— Work task —
Retype the lines of the listing word for word, starting at the line that contains "Describe the element" and ending at the line that contains "at that location.". Leave out the pictures.

— Task data —
-------

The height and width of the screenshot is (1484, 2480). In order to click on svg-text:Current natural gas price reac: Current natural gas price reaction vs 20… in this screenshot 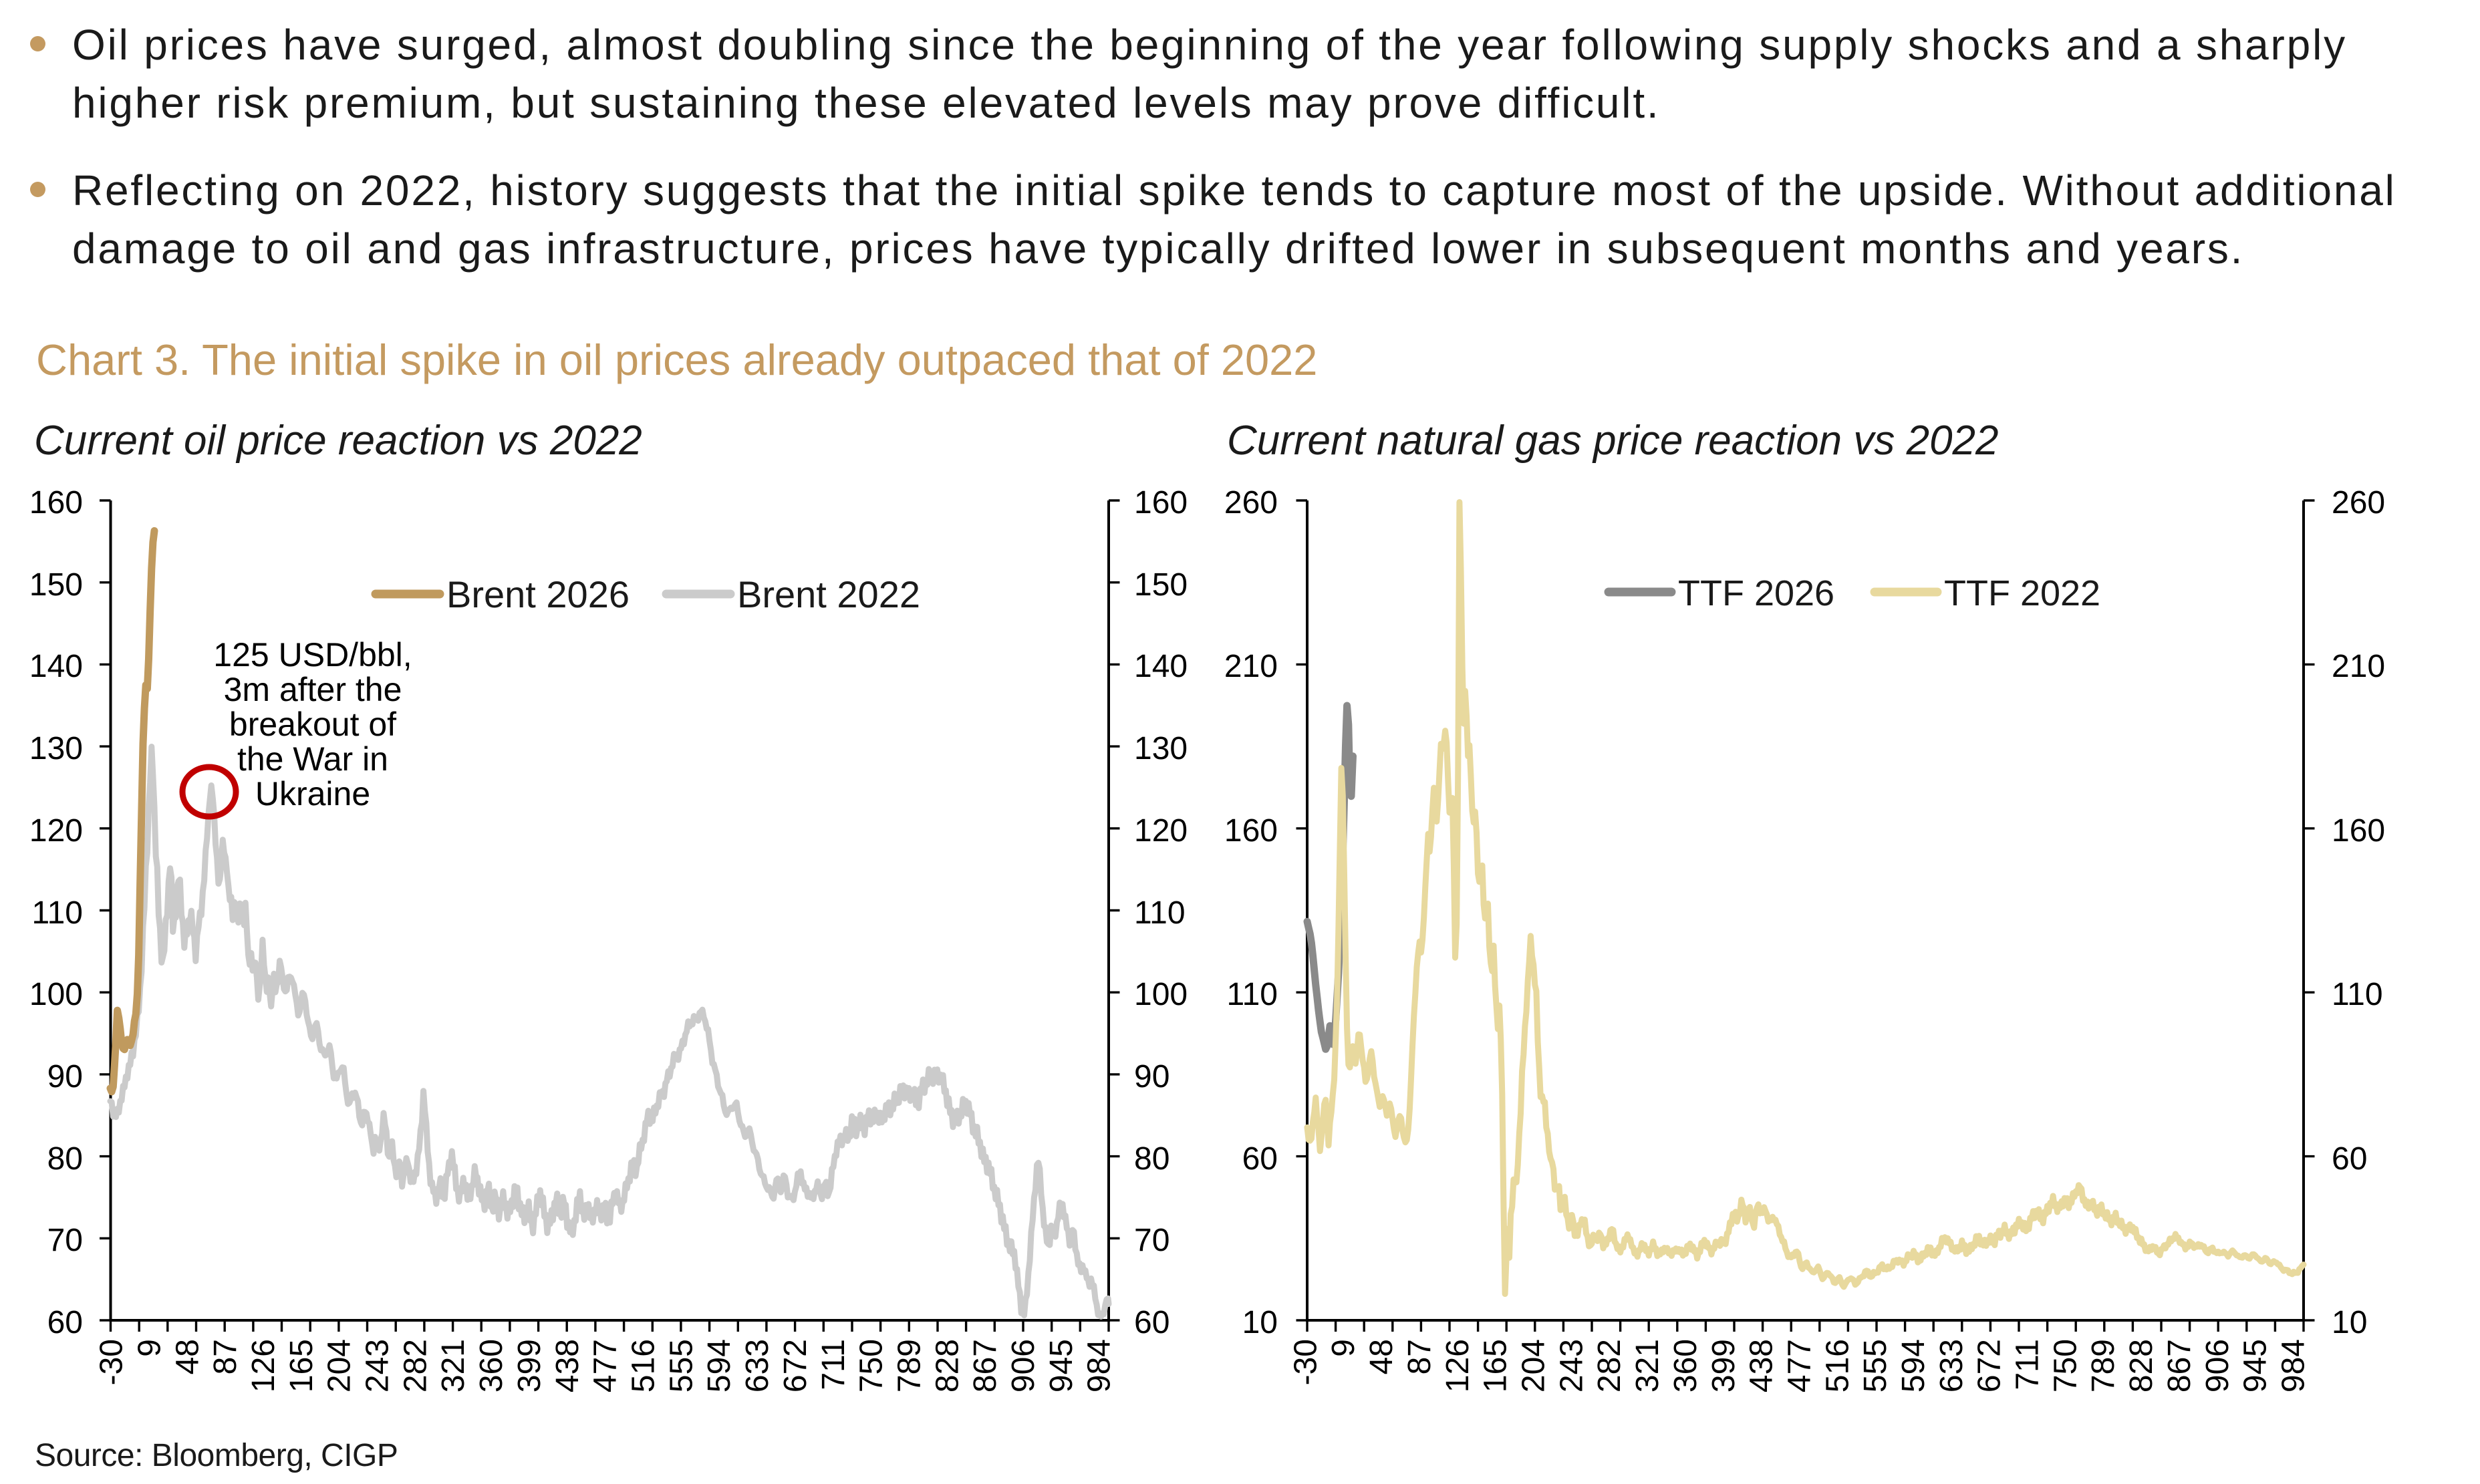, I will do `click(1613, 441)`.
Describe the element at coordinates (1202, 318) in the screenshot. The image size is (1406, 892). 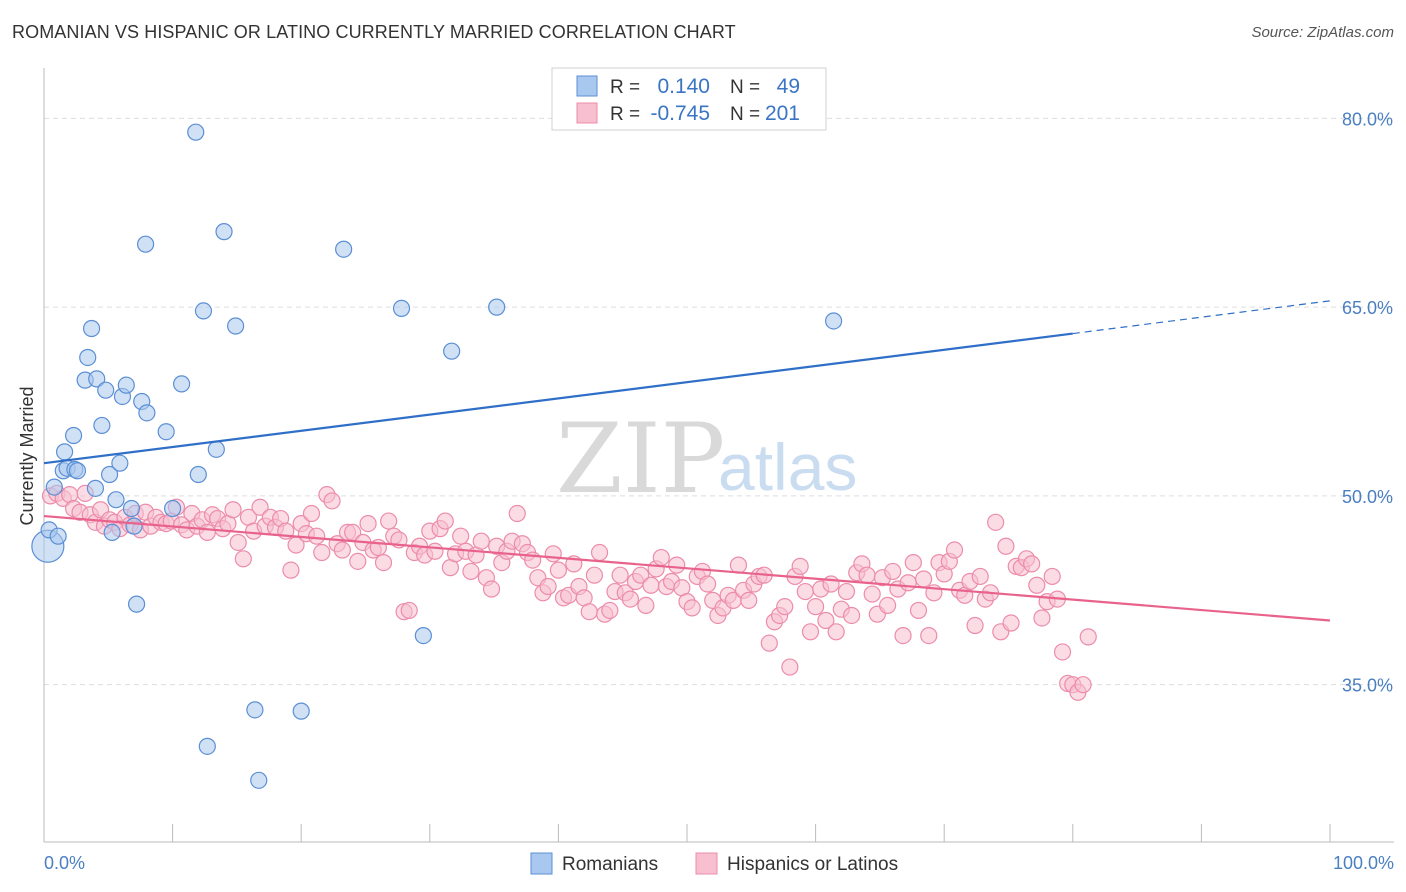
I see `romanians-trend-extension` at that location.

-------

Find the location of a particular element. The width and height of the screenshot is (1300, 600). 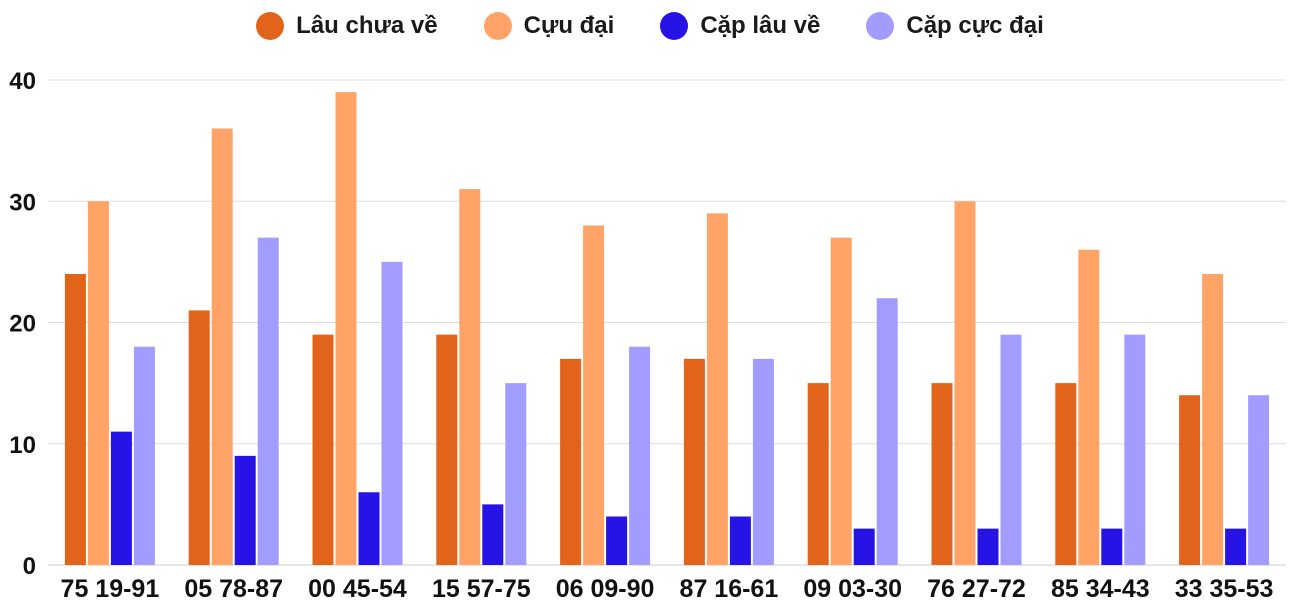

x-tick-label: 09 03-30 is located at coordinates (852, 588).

-------

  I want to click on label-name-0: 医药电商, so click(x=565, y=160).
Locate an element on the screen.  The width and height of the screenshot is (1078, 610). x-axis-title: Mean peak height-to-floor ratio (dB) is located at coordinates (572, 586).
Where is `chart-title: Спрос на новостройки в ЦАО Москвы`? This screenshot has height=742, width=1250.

-------

— Finished task —
Describe the element at coordinates (1202, 318) in the screenshot. The image size is (1406, 892). 
I see `romanians-trend-extension` at that location.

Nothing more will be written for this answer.